Last night I attended a wonderful event hosted by the mobile payment provider Judo Payments where they talked about some of the things coming in the mobile commerce world. It was fascinating.
I was lucky enough to witness a wonderful and passionate debate which pitted business owners, designers, and yes even journalists against each other where they debated the ultimate question of life, the universe and everything…
Just what is the future of mobile commerce?
I have shared some of my notes here which I have intertwined with some of my own opinions. I will guarantee 100% that it will be at least as effective as a crystal ball at predicting the future, and I hope that it will provoke some thoughts, some ideas and debate from you lot.
Its all about to change.
The consensus in the room was that we are at the edge of the change happening in how we do our payments. Apple Pay, Google Wallet and companies like Judo payments are starting to act as enabling technologies around the mobile payment space. For those brave enough to be the first to roll out apps, we will see that the expectation will become default that all restaurants, bakeries and even news agents will just accept mobile payments.
Why are Mobile payments not successful already?
The consensus was that in store mobile payments aren’t ready to take off yet, because the “utopia” promised by the payment providers is not here yet. Mobile payments needs to be at least as good as the current de-facto payment method, i.e. credit cards and should even offer something to incentivize its uses.
People are looking for one system that will deliver a utopian product for payment. Once system that will give them:
- The ability to pay for items easily,
- An easy way to collect and see how many loyalty points they have,
- A transparent way to top up the payment.
- Most of all they want a system that is available everywhere.
- Security, security and security again.
Apple is leading the way ( again)
Apple is the first company to approach the scale and influence to deliver this utopian app.
Apple Pay is the first product that is implementing the DSRP (Digital Secure Remote Payment) Standard which allows people to pay using their mobile phones. There are other companies who are able to do this ( eg MasterCard’s DSRP system) however Apple is acting as both an educator and promoter for this technology by giving it a brand name and loyal fan base to support it.
Apple already has a head start on the market by leveraging its massive user base.
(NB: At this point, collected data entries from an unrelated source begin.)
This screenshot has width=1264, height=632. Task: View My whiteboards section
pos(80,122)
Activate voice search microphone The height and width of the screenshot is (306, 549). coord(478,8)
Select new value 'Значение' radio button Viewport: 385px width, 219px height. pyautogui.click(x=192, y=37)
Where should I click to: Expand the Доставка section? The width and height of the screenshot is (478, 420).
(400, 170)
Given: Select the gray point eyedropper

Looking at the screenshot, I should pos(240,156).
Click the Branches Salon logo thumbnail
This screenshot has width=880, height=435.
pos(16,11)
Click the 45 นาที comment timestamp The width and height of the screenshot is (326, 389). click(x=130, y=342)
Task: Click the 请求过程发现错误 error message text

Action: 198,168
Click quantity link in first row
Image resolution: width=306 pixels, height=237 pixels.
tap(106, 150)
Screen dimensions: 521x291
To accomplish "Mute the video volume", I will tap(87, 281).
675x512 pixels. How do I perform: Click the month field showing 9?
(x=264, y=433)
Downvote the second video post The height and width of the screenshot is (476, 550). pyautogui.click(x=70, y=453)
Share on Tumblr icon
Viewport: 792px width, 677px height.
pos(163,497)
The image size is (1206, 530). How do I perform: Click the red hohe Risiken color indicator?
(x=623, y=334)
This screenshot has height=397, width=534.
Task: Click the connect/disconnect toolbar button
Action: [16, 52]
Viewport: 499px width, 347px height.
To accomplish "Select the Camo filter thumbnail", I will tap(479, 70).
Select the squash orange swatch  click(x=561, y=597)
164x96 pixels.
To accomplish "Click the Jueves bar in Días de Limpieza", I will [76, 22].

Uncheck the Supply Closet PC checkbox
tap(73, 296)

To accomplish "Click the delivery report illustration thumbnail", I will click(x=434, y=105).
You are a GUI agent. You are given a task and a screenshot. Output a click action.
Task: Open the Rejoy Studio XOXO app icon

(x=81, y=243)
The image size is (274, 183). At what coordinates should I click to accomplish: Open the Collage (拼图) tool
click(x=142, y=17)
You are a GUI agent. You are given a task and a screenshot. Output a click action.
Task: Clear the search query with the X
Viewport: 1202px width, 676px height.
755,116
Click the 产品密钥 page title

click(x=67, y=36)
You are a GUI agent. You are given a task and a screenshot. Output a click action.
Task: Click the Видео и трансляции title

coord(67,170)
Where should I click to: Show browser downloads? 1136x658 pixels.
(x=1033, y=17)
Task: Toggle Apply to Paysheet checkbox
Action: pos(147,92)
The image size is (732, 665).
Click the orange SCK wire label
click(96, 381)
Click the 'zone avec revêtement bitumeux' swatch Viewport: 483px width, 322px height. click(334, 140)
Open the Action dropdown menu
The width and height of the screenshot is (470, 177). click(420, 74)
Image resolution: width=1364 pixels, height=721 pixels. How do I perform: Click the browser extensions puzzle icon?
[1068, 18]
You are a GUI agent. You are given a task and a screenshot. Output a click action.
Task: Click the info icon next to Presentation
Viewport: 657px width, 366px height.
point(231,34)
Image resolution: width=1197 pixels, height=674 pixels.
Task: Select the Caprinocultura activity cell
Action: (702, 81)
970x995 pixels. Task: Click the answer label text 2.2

In the US, there is clear evidence that consumers are bypassing the contactless payment method that we use in the UK and moving straight to using ( and loving ) Apple Pay.
What comes after Apple Pay?
Even better mobile commerce flows will likely follow the example given by Uber, where people press a button and a taxi arrives at their door and takes them where they want to go. The payment is completely transparent to the process. It’s not even an afterthought, it just happens.
What if all payments were invisible?
Taking the “Uber” payment model to the next level would make payment invisible in shops, restaurants and coffee shops. The ideal scenario is that the customer doesn’t need to make payment, it just becomes a result of the process without requiring a specific action. Applying this to the coffee shop experience means that a customer can automatically check in to the store without needing to do anything. Once they are checked in, their digital presence automatically opens up many ways to create meaningful connections and experiences and personalize the service that they are offered.
Does it really just boil down to data?
For companies like Starbucks and Harris and Hoole, the ultimate value behind mobile commerce is being able to harvest data, store it in their CRM and make best use of it, to hopefully drive more money through the tills. Data is important, but its the insight and the actions that are derived from the data that ultimately will create the real future for mobile payments.
Who will be the winners?
- Delivery companies will be the winners by being the bridge to the consumer for goods. Making payments, easier and more frictionless will increase the number of deliveries.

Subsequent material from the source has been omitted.